#### Work task:
Word by word and line by line, write out all of the records.

Start of Entries supplied

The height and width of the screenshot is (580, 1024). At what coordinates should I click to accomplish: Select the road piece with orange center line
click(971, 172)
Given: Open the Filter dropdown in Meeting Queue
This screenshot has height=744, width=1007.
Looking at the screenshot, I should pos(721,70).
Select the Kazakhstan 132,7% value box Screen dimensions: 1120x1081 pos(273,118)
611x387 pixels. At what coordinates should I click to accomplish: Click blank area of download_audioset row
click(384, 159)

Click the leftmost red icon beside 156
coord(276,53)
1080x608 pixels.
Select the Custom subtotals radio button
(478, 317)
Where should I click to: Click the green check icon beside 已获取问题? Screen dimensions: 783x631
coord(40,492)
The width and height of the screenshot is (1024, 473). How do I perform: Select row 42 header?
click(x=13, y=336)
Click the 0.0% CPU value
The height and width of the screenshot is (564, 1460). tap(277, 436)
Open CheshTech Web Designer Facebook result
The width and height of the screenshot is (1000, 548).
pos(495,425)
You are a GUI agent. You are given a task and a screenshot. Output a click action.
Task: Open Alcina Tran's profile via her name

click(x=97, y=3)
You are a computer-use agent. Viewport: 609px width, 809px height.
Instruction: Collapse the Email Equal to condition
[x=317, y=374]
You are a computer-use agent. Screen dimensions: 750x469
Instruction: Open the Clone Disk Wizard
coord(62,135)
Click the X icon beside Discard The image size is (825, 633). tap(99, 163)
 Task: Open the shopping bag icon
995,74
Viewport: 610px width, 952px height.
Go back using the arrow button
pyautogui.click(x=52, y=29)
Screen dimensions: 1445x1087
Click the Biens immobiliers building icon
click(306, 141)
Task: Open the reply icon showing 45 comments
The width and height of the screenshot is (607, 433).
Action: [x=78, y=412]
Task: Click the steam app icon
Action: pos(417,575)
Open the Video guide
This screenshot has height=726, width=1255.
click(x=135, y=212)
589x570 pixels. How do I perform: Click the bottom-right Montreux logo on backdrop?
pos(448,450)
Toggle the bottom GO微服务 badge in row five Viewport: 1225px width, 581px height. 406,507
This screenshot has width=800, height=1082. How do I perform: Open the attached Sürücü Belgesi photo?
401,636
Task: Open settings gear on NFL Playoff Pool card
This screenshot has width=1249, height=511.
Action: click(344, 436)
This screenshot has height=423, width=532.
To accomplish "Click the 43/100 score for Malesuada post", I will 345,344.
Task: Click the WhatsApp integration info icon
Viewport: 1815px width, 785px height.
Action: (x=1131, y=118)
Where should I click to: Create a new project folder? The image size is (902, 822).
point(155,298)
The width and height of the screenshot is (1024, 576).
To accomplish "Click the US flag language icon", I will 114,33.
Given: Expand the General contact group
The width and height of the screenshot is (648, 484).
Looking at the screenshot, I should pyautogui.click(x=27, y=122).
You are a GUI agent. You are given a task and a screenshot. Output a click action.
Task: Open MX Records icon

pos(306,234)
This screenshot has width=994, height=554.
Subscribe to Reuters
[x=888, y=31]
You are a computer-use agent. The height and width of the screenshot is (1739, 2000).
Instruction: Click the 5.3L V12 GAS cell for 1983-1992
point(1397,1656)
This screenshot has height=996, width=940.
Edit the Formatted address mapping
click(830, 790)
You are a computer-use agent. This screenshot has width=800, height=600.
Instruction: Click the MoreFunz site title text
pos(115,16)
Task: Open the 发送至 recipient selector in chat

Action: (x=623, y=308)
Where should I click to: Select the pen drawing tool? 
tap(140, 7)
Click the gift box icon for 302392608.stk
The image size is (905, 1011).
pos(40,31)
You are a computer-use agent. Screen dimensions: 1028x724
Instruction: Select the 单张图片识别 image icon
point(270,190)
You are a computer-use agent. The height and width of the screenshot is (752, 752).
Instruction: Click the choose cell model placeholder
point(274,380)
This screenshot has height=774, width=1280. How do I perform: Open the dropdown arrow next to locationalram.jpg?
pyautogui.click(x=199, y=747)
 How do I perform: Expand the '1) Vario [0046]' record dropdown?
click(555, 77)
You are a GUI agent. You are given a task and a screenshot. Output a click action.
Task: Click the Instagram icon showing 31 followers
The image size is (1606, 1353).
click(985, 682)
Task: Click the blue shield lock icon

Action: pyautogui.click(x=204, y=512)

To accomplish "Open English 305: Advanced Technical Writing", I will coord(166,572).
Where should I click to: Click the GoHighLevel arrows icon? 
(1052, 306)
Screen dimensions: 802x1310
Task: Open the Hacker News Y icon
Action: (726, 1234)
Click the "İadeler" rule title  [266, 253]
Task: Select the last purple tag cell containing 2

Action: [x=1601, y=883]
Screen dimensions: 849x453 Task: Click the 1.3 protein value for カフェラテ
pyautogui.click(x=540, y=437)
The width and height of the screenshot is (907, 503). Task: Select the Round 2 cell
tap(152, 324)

End of Entries supplied

#### Final answer:
The height and width of the screenshot is (580, 1024). At what coordinates should I click to accomplish: Select the road piece with orange center line
click(971, 172)
Given: Open the Filter dropdown in Meeting Queue
This screenshot has height=744, width=1007.
Looking at the screenshot, I should pos(721,70).
Select the Kazakhstan 132,7% value box Screen dimensions: 1120x1081 pos(273,118)
611x387 pixels. At what coordinates should I click to accomplish: Click blank area of download_audioset row
click(384, 159)

Click the leftmost red icon beside 156
coord(276,53)
1080x608 pixels.
Select the Custom subtotals radio button
(478, 317)
Where should I click to: Click the green check icon beside 已获取问题? Screen dimensions: 783x631
coord(40,492)
The width and height of the screenshot is (1024, 473). How do I perform: Select row 42 header?
click(x=13, y=336)
Click the 0.0% CPU value
The height and width of the screenshot is (564, 1460). tap(277, 436)
Open CheshTech Web Designer Facebook result
The width and height of the screenshot is (1000, 548).
pos(495,425)
You are a GUI agent. You are given a task and a screenshot. Output a click action.
Task: Open Alcina Tran's profile via her name

click(x=97, y=3)
You are a computer-use agent. Viewport: 609px width, 809px height.
Instruction: Collapse the Email Equal to condition
[x=317, y=374]
You are a computer-use agent. Screen dimensions: 750x469
Instruction: Open the Clone Disk Wizard
coord(62,135)
Click the X icon beside Discard The image size is (825, 633). tap(99, 163)
 Task: Open the shopping bag icon
995,74
Viewport: 610px width, 952px height.
Go back using the arrow button
pyautogui.click(x=52, y=29)
Screen dimensions: 1445x1087
Click the Biens immobiliers building icon
click(306, 141)
Task: Open the reply icon showing 45 comments
The width and height of the screenshot is (607, 433).
Action: [x=78, y=412]
Task: Click the steam app icon
Action: pos(417,575)
Open the Video guide
This screenshot has height=726, width=1255.
click(x=135, y=212)
589x570 pixels. How do I perform: Click the bottom-right Montreux logo on backdrop?
pos(448,450)
Toggle the bottom GO微服务 badge in row five Viewport: 1225px width, 581px height. 406,507
This screenshot has width=800, height=1082. How do I perform: Open the attached Sürücü Belgesi photo?
401,636
Task: Open settings gear on NFL Playoff Pool card
This screenshot has width=1249, height=511.
Action: click(344, 436)
This screenshot has height=423, width=532.
To accomplish "Click the 43/100 score for Malesuada post", I will 345,344.
Task: Click the WhatsApp integration info icon
Viewport: 1815px width, 785px height.
Action: (x=1131, y=118)
Where should I click to: Create a new project folder? The image size is (902, 822).
point(155,298)
The width and height of the screenshot is (1024, 576).
To accomplish "Click the US flag language icon", I will 114,33.
Given: Expand the General contact group
The width and height of the screenshot is (648, 484).
Looking at the screenshot, I should pyautogui.click(x=27, y=122).
You are a GUI agent. You are given a task and a screenshot. Output a click action.
Task: Open MX Records icon

pos(306,234)
This screenshot has width=994, height=554.
Subscribe to Reuters
[x=888, y=31]
You are a computer-use agent. The height and width of the screenshot is (1739, 2000).
Instruction: Click the 5.3L V12 GAS cell for 1983-1992
point(1397,1656)
This screenshot has height=996, width=940.
Edit the Formatted address mapping
click(830, 790)
You are a computer-use agent. This screenshot has width=800, height=600.
Instruction: Click the MoreFunz site title text
pos(115,16)
Task: Open the 发送至 recipient selector in chat

Action: (x=623, y=308)
Where should I click to: Select the pen drawing tool? 
tap(140, 7)
Click the gift box icon for 302392608.stk
The image size is (905, 1011).
pos(40,31)
You are a computer-use agent. Screen dimensions: 1028x724
Instruction: Select the 单张图片识别 image icon
point(270,190)
You are a computer-use agent. The height and width of the screenshot is (752, 752).
Instruction: Click the choose cell model placeholder
point(274,380)
This screenshot has height=774, width=1280. How do I perform: Open the dropdown arrow next to locationalram.jpg?
pyautogui.click(x=199, y=747)
 How do I perform: Expand the '1) Vario [0046]' record dropdown?
click(555, 77)
You are a GUI agent. You are given a task and a screenshot. Output a click action.
Task: Click the Instagram icon showing 31 followers
The image size is (1606, 1353).
click(985, 682)
Task: Click the blue shield lock icon

Action: pyautogui.click(x=204, y=512)

To accomplish "Open English 305: Advanced Technical Writing", I will coord(166,572).
Where should I click to: Click the GoHighLevel arrows icon? 
(1052, 306)
Screen dimensions: 802x1310
Task: Open the Hacker News Y icon
Action: (726, 1234)
Click the "İadeler" rule title  [266, 253]
Task: Select the last purple tag cell containing 2

Action: [x=1601, y=883]
Screen dimensions: 849x453 Task: Click the 1.3 protein value for カフェラテ
pyautogui.click(x=540, y=437)
The width and height of the screenshot is (907, 503). Task: Select the Round 2 cell
tap(152, 324)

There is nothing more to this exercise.